Exercise data:
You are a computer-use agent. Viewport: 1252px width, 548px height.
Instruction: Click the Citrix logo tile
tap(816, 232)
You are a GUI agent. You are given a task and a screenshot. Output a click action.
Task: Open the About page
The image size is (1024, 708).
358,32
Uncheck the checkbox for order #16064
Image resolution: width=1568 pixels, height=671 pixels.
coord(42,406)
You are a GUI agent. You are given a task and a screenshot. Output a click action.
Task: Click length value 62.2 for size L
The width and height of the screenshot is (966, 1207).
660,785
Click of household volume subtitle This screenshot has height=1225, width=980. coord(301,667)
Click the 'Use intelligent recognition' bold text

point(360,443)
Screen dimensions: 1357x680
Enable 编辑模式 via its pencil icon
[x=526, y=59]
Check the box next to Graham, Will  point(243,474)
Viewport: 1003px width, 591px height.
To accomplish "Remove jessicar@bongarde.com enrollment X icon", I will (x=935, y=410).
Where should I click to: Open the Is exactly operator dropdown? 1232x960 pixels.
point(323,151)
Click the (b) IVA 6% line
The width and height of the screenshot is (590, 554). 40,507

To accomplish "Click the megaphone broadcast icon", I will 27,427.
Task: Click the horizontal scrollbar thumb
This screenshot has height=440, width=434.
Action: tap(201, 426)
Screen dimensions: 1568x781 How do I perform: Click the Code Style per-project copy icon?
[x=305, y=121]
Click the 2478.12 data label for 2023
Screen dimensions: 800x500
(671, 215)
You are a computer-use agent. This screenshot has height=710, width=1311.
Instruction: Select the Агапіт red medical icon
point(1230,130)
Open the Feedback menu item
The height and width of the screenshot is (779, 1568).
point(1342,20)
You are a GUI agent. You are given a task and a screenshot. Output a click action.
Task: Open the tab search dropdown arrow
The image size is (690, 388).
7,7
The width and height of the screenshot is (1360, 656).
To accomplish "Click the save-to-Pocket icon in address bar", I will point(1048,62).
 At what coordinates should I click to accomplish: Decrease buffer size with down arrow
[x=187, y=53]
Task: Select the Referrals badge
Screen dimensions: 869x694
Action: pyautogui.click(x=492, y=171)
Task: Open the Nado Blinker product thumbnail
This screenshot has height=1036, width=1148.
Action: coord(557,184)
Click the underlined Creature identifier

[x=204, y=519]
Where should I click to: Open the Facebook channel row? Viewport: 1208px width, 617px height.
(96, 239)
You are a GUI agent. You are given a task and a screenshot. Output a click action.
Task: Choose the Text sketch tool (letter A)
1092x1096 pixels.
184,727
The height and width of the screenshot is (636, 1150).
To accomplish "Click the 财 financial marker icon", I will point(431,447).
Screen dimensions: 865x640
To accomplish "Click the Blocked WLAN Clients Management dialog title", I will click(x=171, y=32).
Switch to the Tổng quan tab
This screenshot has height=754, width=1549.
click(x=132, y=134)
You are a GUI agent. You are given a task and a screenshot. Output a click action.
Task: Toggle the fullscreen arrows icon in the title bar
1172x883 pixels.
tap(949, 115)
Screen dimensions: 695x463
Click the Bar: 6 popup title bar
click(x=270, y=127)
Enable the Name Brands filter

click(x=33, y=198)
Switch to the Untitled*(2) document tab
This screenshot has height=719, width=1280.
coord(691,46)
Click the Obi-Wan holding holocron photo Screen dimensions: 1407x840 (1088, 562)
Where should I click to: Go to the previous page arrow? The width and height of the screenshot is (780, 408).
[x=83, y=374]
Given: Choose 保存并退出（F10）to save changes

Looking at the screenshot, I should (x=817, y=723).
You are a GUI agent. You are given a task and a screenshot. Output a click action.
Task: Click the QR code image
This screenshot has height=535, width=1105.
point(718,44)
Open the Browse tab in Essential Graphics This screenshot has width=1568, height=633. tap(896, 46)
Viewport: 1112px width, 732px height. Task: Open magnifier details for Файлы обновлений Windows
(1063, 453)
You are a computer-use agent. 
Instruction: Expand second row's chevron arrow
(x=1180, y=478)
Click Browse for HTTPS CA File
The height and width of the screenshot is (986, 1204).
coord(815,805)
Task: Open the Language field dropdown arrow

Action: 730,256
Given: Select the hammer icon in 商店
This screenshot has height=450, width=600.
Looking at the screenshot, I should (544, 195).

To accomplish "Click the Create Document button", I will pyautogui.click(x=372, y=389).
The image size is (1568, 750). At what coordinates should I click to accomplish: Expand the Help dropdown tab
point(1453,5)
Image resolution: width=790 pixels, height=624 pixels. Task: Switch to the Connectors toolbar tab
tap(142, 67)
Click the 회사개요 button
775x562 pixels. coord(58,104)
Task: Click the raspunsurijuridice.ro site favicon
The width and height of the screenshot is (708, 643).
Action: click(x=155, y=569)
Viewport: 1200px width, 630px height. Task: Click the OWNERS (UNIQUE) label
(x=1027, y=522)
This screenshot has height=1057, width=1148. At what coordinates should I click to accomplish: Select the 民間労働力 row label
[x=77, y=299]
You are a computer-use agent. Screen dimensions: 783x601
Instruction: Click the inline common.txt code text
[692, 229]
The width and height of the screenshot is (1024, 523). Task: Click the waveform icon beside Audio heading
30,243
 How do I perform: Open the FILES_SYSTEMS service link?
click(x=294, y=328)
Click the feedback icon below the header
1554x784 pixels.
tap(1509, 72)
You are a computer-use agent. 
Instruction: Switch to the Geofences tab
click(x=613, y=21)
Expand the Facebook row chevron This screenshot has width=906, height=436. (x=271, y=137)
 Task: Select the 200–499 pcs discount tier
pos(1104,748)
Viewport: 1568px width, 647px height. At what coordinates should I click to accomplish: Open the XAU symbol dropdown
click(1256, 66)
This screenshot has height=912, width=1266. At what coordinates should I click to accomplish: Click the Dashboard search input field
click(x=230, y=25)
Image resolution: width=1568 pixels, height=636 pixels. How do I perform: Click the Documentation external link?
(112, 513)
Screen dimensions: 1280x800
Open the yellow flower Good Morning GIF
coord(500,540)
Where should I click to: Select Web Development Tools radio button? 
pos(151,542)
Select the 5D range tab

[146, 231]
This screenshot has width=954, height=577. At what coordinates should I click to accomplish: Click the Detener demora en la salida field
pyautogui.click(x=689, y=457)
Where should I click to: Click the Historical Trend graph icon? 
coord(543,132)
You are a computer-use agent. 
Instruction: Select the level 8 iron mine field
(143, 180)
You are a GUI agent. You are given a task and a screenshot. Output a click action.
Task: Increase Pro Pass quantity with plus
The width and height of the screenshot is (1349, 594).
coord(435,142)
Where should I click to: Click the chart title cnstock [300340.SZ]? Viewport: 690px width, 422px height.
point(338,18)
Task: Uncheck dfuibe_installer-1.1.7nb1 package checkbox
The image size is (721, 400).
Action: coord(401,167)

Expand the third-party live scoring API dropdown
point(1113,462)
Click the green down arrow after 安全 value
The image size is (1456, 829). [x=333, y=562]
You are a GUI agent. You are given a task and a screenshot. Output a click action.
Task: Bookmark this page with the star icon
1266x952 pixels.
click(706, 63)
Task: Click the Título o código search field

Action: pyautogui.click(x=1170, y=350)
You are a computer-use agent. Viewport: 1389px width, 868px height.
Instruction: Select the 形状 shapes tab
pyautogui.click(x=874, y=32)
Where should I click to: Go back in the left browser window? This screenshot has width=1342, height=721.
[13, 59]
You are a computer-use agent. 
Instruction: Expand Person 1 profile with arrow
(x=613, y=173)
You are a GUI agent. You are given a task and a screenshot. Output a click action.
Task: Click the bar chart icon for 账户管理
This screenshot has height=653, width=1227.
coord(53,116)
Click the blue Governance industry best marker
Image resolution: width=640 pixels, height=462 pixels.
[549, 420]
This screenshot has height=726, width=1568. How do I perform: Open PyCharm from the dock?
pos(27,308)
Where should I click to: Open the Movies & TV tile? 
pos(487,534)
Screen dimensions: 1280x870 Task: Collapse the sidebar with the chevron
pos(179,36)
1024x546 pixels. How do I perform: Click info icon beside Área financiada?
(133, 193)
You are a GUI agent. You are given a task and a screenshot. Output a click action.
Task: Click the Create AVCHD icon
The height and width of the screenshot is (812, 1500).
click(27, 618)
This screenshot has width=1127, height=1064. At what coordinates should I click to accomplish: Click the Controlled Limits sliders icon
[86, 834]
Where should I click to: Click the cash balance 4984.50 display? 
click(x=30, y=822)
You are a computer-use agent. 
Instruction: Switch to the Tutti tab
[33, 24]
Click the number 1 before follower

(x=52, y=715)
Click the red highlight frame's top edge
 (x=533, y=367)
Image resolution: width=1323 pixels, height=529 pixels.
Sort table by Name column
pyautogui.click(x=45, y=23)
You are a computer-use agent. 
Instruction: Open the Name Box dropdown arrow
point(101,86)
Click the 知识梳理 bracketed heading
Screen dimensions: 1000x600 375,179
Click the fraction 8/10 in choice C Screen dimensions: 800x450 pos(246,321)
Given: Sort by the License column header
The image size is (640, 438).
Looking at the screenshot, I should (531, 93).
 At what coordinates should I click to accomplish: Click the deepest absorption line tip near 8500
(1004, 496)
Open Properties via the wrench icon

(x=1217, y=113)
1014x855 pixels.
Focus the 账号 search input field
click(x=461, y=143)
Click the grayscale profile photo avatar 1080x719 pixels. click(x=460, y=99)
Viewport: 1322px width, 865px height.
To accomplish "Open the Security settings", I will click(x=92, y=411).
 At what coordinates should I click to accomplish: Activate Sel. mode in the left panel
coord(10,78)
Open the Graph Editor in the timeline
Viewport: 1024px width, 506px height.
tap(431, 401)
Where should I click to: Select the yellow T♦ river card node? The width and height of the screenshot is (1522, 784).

Exercise brief: In the material above, please find every line that includes the word "header" and copy it.

Solved exercise:
Click the feedback icon below the header
Given: Sort by the License column header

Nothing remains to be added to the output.